And I don’t mean romance.
Love is one of the most important concepts of the Bible. 1 John 4:8-9: “Whoever does not love does not know God because God is love. This is how God showed his love among us: He sent His one and only Son into the world that we might live through him.” Enough said. Right?
But what is love?
In our language, we say “I love pizza” and “I love my wife” in the same paragraph and mean (at least they should mean!) profoundly different things. Our version of love is something like this – whatever (or whoever) makes me happy, satisfies my desires, makes me more comfortable, I will love them. The problems with this definition of love are many and multifaceted. Our culture’s high divorce rate, removed social interactions, and emphasis on materialism could all be cited as symptoms of this skewed idea, but I want to focus on an alternative way of love rather than belabor our problems.

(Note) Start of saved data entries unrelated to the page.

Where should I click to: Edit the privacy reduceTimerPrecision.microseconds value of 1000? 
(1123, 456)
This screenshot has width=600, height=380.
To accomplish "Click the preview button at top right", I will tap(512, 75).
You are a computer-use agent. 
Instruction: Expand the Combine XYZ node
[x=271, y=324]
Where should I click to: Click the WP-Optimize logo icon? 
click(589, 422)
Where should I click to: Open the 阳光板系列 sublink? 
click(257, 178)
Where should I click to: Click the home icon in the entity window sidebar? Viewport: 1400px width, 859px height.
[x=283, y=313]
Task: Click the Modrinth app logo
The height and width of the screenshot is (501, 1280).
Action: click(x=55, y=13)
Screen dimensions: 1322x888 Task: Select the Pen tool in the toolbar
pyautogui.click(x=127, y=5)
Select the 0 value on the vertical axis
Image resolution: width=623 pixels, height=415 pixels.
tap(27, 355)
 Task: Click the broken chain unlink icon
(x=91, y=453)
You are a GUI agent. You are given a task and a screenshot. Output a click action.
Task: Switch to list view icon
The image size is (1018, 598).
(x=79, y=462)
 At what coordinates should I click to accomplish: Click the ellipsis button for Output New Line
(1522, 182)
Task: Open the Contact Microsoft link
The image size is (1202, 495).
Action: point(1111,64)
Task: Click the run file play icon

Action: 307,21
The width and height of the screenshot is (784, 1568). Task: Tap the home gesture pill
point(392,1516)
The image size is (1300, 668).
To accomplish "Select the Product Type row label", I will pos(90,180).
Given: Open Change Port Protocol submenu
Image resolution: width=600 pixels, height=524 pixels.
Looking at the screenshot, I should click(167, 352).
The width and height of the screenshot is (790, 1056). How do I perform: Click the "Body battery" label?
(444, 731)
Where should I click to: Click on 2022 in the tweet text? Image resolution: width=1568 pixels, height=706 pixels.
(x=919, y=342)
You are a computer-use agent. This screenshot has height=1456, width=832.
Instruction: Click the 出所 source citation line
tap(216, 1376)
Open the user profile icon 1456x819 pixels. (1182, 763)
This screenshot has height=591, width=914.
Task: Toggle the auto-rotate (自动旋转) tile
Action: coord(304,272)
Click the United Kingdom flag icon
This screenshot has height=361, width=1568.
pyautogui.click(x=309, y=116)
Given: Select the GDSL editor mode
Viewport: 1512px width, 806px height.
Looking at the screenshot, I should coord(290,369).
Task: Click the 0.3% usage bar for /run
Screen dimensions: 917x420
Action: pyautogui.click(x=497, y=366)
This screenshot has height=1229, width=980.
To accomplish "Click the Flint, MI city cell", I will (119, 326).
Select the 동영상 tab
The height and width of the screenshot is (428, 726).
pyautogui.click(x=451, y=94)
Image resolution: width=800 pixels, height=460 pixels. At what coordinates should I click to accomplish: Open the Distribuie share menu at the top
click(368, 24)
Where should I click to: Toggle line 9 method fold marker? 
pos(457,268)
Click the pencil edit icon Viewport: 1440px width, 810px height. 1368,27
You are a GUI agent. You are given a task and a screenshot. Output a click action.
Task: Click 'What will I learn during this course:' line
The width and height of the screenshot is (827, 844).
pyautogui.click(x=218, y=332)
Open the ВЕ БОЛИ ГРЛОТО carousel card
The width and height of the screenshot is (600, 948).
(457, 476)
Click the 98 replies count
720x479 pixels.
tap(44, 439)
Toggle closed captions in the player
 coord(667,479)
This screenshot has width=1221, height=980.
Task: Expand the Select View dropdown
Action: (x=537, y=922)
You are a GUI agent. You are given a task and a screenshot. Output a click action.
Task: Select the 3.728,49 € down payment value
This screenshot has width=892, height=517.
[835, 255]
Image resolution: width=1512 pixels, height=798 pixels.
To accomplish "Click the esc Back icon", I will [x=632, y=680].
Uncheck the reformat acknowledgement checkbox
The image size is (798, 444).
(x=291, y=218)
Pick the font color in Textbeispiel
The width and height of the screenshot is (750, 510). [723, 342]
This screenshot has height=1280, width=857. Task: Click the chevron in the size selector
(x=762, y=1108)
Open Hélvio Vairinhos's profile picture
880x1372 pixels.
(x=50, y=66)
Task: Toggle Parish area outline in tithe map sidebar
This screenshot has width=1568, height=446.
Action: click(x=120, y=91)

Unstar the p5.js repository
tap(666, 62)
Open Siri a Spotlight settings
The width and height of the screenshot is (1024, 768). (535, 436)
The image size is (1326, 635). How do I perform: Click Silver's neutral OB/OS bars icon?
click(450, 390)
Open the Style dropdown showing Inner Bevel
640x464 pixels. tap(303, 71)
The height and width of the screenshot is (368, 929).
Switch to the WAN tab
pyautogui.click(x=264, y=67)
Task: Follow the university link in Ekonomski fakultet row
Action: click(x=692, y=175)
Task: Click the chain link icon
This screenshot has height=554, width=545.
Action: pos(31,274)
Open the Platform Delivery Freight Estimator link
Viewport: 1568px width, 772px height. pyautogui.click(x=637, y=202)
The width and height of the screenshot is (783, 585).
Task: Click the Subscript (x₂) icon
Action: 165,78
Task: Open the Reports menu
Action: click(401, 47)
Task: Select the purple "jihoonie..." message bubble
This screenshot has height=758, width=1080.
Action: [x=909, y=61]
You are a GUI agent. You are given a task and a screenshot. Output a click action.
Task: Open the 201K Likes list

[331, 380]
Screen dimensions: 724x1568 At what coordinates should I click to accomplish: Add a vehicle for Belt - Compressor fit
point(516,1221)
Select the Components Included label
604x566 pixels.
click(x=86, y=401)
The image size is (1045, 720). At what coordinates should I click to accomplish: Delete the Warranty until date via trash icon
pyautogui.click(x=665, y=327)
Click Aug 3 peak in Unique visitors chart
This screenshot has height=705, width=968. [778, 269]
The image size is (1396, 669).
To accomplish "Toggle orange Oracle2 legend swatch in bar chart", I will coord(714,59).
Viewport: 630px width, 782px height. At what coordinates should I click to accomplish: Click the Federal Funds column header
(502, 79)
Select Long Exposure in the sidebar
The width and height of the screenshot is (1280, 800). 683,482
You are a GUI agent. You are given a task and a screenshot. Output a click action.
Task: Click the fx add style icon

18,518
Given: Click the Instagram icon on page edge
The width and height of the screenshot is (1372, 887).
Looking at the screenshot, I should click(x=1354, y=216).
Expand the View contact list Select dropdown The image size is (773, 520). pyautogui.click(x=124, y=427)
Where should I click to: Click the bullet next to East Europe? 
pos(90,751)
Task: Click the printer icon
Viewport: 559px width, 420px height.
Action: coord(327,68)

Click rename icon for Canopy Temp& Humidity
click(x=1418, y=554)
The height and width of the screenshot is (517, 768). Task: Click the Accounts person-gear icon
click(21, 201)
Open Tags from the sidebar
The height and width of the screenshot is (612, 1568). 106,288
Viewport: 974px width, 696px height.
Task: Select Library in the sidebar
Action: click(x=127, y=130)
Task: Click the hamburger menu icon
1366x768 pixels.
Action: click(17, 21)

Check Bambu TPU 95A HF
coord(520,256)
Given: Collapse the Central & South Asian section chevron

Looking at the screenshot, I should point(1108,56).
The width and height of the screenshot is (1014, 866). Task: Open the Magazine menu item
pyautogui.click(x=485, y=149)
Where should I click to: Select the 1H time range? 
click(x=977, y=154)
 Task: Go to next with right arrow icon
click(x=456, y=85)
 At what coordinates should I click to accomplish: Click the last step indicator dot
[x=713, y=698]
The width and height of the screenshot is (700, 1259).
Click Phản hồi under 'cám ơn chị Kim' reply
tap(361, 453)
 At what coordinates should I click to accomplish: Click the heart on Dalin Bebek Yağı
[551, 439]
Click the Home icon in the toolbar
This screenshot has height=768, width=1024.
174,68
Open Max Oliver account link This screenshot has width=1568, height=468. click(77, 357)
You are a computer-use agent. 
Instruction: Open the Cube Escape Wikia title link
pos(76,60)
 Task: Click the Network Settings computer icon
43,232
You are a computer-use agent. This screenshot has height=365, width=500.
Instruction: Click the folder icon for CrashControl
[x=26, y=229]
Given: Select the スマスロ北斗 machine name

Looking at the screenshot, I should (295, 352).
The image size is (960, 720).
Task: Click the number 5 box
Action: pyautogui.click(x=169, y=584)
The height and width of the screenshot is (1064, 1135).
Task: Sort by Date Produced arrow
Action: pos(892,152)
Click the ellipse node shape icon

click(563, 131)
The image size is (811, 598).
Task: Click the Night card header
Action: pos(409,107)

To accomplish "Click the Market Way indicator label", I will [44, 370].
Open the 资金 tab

The New Testament is replete with commands and exhortations concerning this word. Consider Romans 12:9-10: “Love must be sincere. Hate what is evil; cling to what is good. Be devoted to one another in brotherly love. Honor one another above yourselves.” And again, Jesus himself made this clear to his disciples in John 13:34-35: “A new command I give you: Love one another. As I have loved you, so you must love one another. By this all men will know that you are my disciples, if you love one another.” Jesus modeled this perfectly for us through His obedience to God and His heart for other people.
Professor Jerram Barrs (who will be speaking at the LUX conference) comments on Jesus’ command:
We are to love one another, and all people, with the same kind of self sacrificing love that Jesus demonstrated on the cross . . . [yet] we are all coldhearted, slow to love Him, reluctant to obey Him, unwilling to change, struggling to obey; and yet He continues to love us.
It’s so easy for us to get caught up in doing things, learning things, and experiencing things, yet lose sight of the most important thing – our obedience to God and our heart for people. Love.
Our tendency is to choose one or the other, but I’m afraid that obedience without heart, or heart without obedience, are equally false. I often measure my life by how productive I am, how much I’m able to study or read, or if I’ve done a good deed or not. When I was in college, I often used my grades as the ultimate measurement. It is a good thing – and God honoring – to work hard in school. But the sad thing is, I would sacrifice so much to try to maintain the GPA and neglect the condition of my heart. When we make our whole lives revolve around making ourselves comfortable, successful, or even happy, there is great irony in the result: we either fail to achieve what we hoped and despair, or we achieve it for a time and move on to something else. When we lose sight of God’s love, we become blind, even to our own emptiness. We can get lost in selfishness, but we can also get lost in good works. If our lives revolve around making other people happy, but without pointing them to God’s love displayed on the cross – the only source of real Hope – we have not really loved them.
God’s definition of love is better. It may not be easier, and it may take a lifetime to make progress in, but it’s satisfying because it’s what we are made for – to obey God and love people. And ultimately, we trust in His death and resurrection to get us there, slow learning and rebellious though we are, His Spirit is patient, full of compassion and steadfast love. 1 John 3:16 “This is how we know what love is: Jesus Christ laid down His life for us, and we ought to lay down our lives for our brothers.”
Perhaps you are like me, and you find yourself like what Jerram describes – cold-hearted, slow to love, slow to obey. If I’m honest about the state of my love life, I’m a mess. As we journey into 2012 and prepare for a new semester, let’s ask this question together – are we loving one another? And one further, what definition of love are we operating under? Let’s seek Jesus together this year, and learn from His example on how to love.